Some time ago I wrote about a growing tendency in our society for some individuals to become so self-absorbed as to lose all sense of community. I want to say at the outset that only in some cases do I think this is intentional and selfish behavior, however much it may appear to be otherwise. Perversely perhaps, some kinds of self-absorption are in fact an engagement with others. Social media might be one good example. On a positive note, reading and seeing what our friends and family are up to isn’t a bad thing—it is a passive way of staying in touch. But when it becomes the only way we communicate with those we care for it can be isolating.
Other forms of self-absorption can lead to rudeness, incivility, and outright antagonism—but whether this is the case with someone you know or a lesser form of egoism is the issue, there is a common root. More skillful writers than I have taken up the topic. Let me just say that we live in an era which indulges our preoccupation with ourselves. For some, ‘we’ are the center of our own attention.
I am the last person to suggest that we should not spend some considerable time and thought understanding ourselves and how we fit in the world. It is when we do this to the exclusion of others that it can turn into an existential nightmare. The thought that leaps to mind for me is scriptural in origin but any psychologist worth his or her salt would surely agree with the sentiment. To find one’s self, one must lose one’s self, or in less medieval language, if we want to understand who we are we need to forget about ourselves and focus instead on all those with whom we share community.
I say community to extend this beyond friends and family, although certainly they are chiefly those with whom we interact on a daily basis. I am sure no one would disagree with the addition of our spouses or significant others, colleagues, perhaps neighbors or for the generous of spirit, those who share in a faith community or are members of our race. I could go on. Where we draw the boundaries is a very personal decision. To see oneself as part of a family, a larger tribe, or affinity group lies at the heart of civic responsibility, national pride, and racial or religious identification. I can find nothing to quarrel with when we allow ourselves to feel one with others with whom we share some common trait. It is only when we permit that identification to separate us from others, when we pick and choose who we include in our sense of community that the trouble begins. I am guessing you might agree.

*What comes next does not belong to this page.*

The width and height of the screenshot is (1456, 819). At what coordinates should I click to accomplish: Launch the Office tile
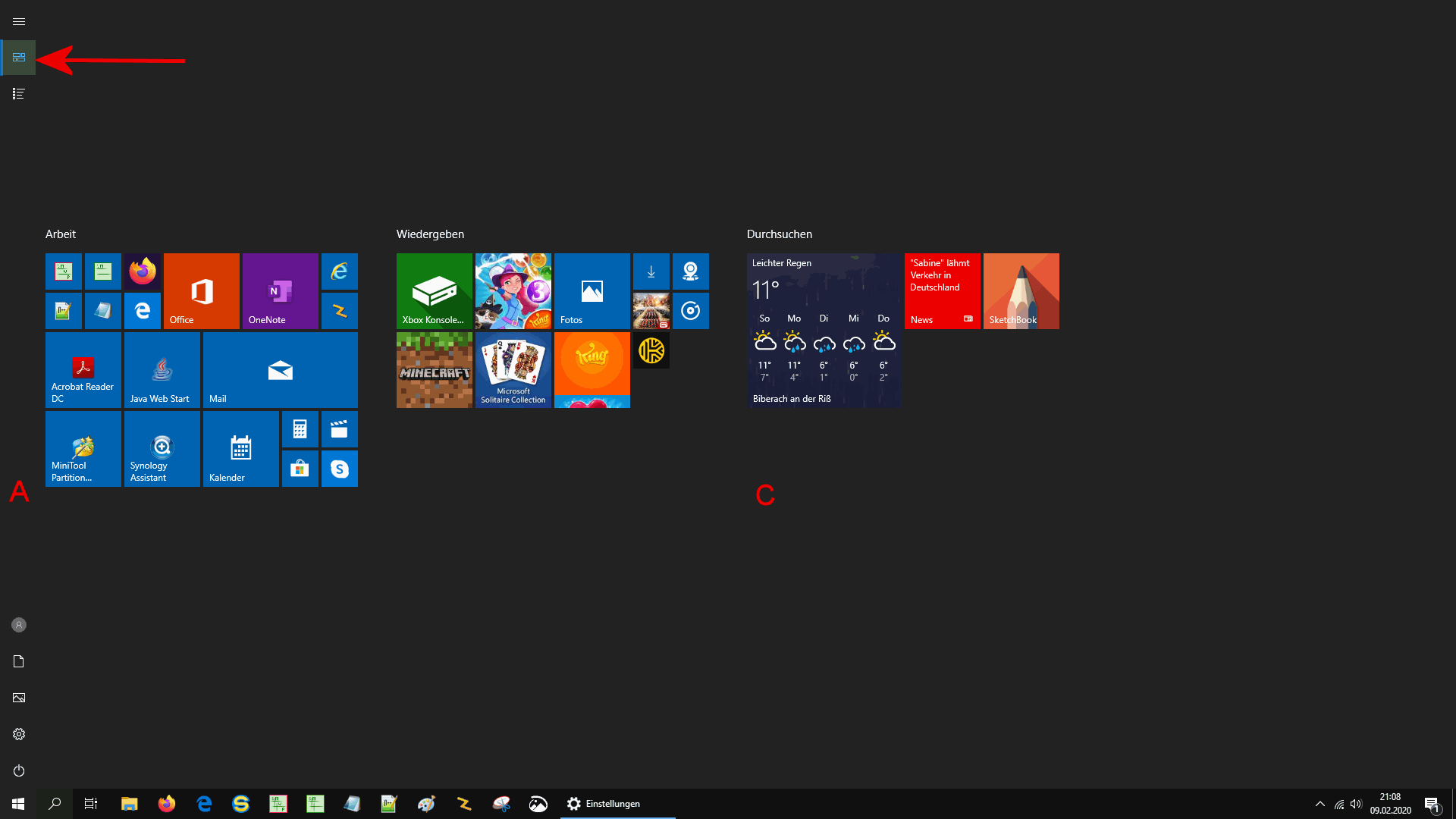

Let’s be frank, it is not easy to step outside ourselves—to let go of our inborn preferences for those who are—even if it is superficial, like us. It takes an extraordinary person to let go of social conditioning and upbringing and of themselves. To lose ourselves we must forget all the usual means we have for establishing valence with others. We must ask ourselves who we are that others should care what becomes of us? Seeing one’s self reflected in the eyes of others is sobering. I confess that on more than one occasion in my life I turned away—uncomfortable with what I saw. But I must also admit that I gained some incredibly valuable insight that helped me alter my course.
I would suggest to you that this kind of self-less-ness goes beyond humility. Yes, it is humbling to acknowledge that we are flawed and make mistakes. But much more than humbling, that awareness is the seed of our understanding that even those we find least appealing, least worthy, are not beneath us, nor any less than us. It is human nature to approach others in a binary fashion and to assert criteria that define one person as ‘good’ and another as bad, friend or foe, worthy or not. I struggle with this a great deal. My judgmental nature is inclined to instantaneous classification. It takes a conscious effort on my part to desist—to accept that my ability to see others as worthy is what I ask for every day, and to withhold the same is at best hypocrisy.
I am working on developing a new kind of reflex. One that responds without the knee jerk of judgement, and that views those I encounter as pieces of the evolving puzzle called me. I am learning to lose myself and find myself not in the ruminations of my own spirit but in the eyes and words and actions of others. I am learning to care less who I see in the mirror, and more in the community I keep. I understand this is not something that I will ever be able to say is done. It is the work of a lifetime. Yes, I am lost, but surely, I will be found.